刺繍音とは、ある音から隣の音へ進んですぐ元の音に戻る非和声音で、旋律に装飾的な彩りを加える技法です。

刺繍音(ししゅうおん、英:neighboring tone / auxiliary note)とは、和声上の主要な音(和声音)から上または下に隣接する音へ一時的に動き、すぐに元の音へ戻る非和声音(non-chord tone)のことです。その動きが刺繍の針のように行って戻ってくることからこの名がつけられました。

上刺繍音と下刺繍音
刺繍音には2種類あります。

  • 上刺繍音:主要音から半音または全音上の音へ移動して戻る
  • 下刺繍音:主要音から半音または全音下の音へ移動して戻る
どちらも音楽的な解決感を持ち、旋律に自然な流れと装飾を与えます。

隣接する概念との違い
刺繍音は必ず同じ音に戻るのが特徴です。片方向にのみ動いて別の和声音へ向かう「経過音」とは区別されます。また、和声音からの跳躍後に非和声音を含む「倚音(いおん)」とも異なります。

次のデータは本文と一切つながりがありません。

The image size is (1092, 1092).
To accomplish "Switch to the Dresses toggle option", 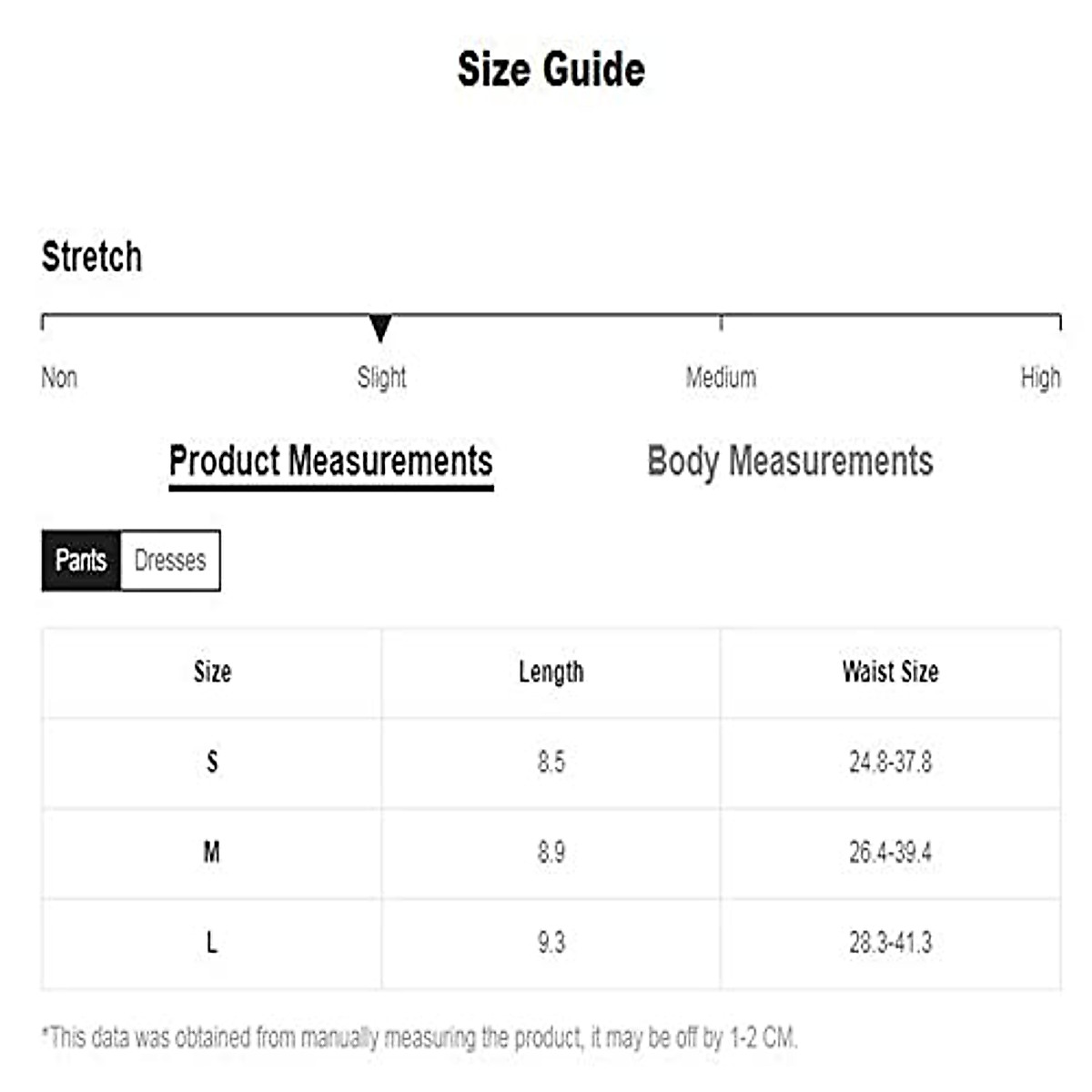I will coord(170,561).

バロック・古典・ロマン派のいずれの時代においても旋律線を豊かにする手段として多用され、声楽や器楽を問わず広く使われています。

使い方・例文

「ド→レ→ド」や「ミ→レ→ミ」のように同じ音で挟む短い動きが刺繍音の典型で、ピアノ曲の旋律やバイオリンのフレーズで「揺れる」ような表情を生み出す際に用いられます。